* [Page excerpt]:
....

Files
gitea-pages/pages/gmerlin6/slurm-configuration.md
2021-05-21 18:39:38 +02:00

14 KiB

title, keywords, last_updated, summary, sidebar, permalink
title keywords last_updated summary sidebar permalink
Slurm cluster 'gmerlin6' configuration, partitions, node definition, gmerlin6 29 January 2021 This document describes a summary of the Slurm 'configuration. merlin6_sidebar /gmerlin6/slurm-configuration.html

This documentation shows basic Slurm configuration and options needed to run jobs in the GPU cluster.

Merlin6 GPU nodes definition

The table below shows a summary of the hardware setup for the different GPU nodes

Nodes Def.#CPUs Max.#CPUs #Threads Def.Mem/CPU Max.Mem/CPU Max.Mem/Node Max.Swap GPU Type Def.#GPUs Max.#GPUs
merlin-g-[001] 1 core 8 cores 1 4000 102400 102400 10000 geforce_gtx_1080 1 2
merlin-g-[002-005] 1 core 20 cores 1 4000 102400 102400 10000 geforce_gtx_1080 1 4
merlin-g-[006-009] 1 core 20 cores 1 4000 102400 102400 10000 geforce_gtx_1080_ti 1 4
merlin-g-[010-013] 1 core 20 cores 1 4000 102400 102400 10000 geforce_rtx_2080_ti 1 4
merlin-g-014 1 core 48 cores 1 4000 360448 360448 10000 geforce_rtx_2080_ti 1 8
merlin-g-100 1 core 128 cores 2 3900 998400 998400 10000 A100 1 8

{{site.data.alerts.tip}}Always check '/etc/slurm/gres.conf' and '/etc/slurm/slurm.conf' for changes in the GPU type and details of the hardware. {{site.data.alerts.end}}

Running jobs in the 'gmerlin6' cluster

In this chapter we will cover basic settings that users need to specify in order to run jobs in the GPU cluster.

Merlin6 GPU cluster

To run jobs in the gmerlin6 cluster users must specify the cluster name in Slurm:

#SBATCH --cluster=gmerlin6

Merlin6 GPU partitions

Users might need to specify the Slurm partition. If no partition is specified, it will default to gpu:

#SBATCH --partition=<partition_name>  # Possible <partition_name> values: gpu, gpu-short, gwendolen

The table below resumes shows all possible partitions available to users:

GPU Partition Default Time Max Time PriorityJobFactor* PriorityTier**
gpu 1 day 1 week 1 1
gpu-short 2 hours 2 hours 1000 500
gwendolen 1 hour 12 hours 1000 1000

*The PriorityJobFactor value will be added to the job priority (PARTITION column in sprio -l ). In other words, jobs sent to higher priority partitions will usually run first (however, other factors such like job age or mainly fair share might affect to that decision). For the GPU partitions, Slurm will also attempt first to allocate jobs on partitions with higher priority over partitions with lesser priority.

....

* [Entries supplied]:
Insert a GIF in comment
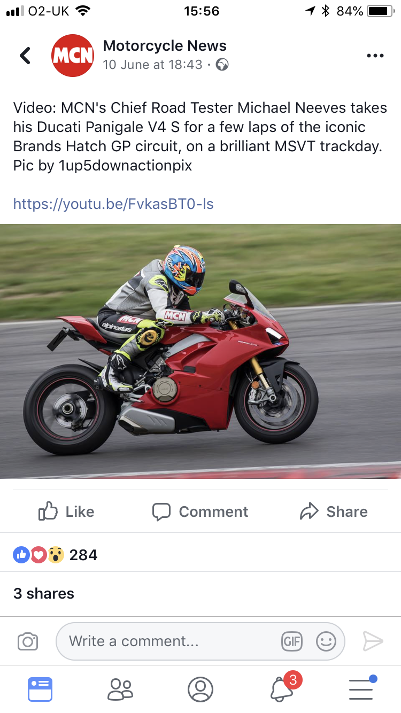[x=291, y=641]
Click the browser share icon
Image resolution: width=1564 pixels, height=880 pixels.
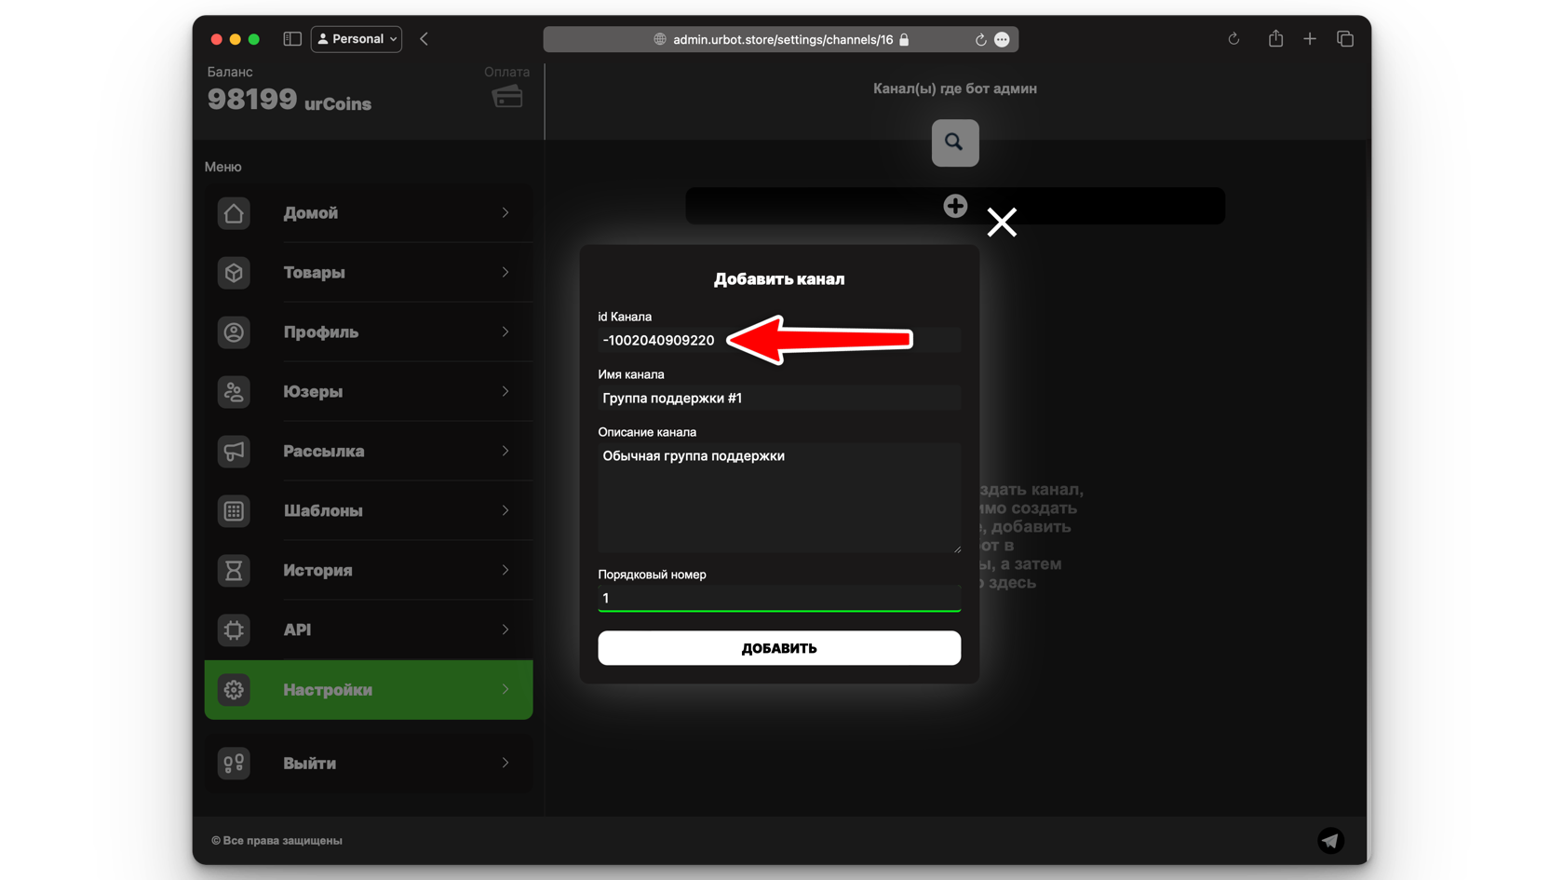pos(1275,39)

....

* [Task requirements]:
(1) According to the gmerlin6 Slurm configuration page, which partition is used when a job doesn't specify one?
(2) Scale both entries by reproducing every line of them, requests included, with each coordinate in the answers multiplied by 0.95 and rounded to a whole number, halves rounded up. Leave the pictures out.
The gmerlin6 Slurm configuration page and the entries are unrelated material.

* [Solutions by task]:
(1) gpu

(2)
Insert a GIF in comment
[x=276, y=609]
Click the browser share icon
Image resolution: width=1564 pixels, height=880 pixels.
pos(1211,37)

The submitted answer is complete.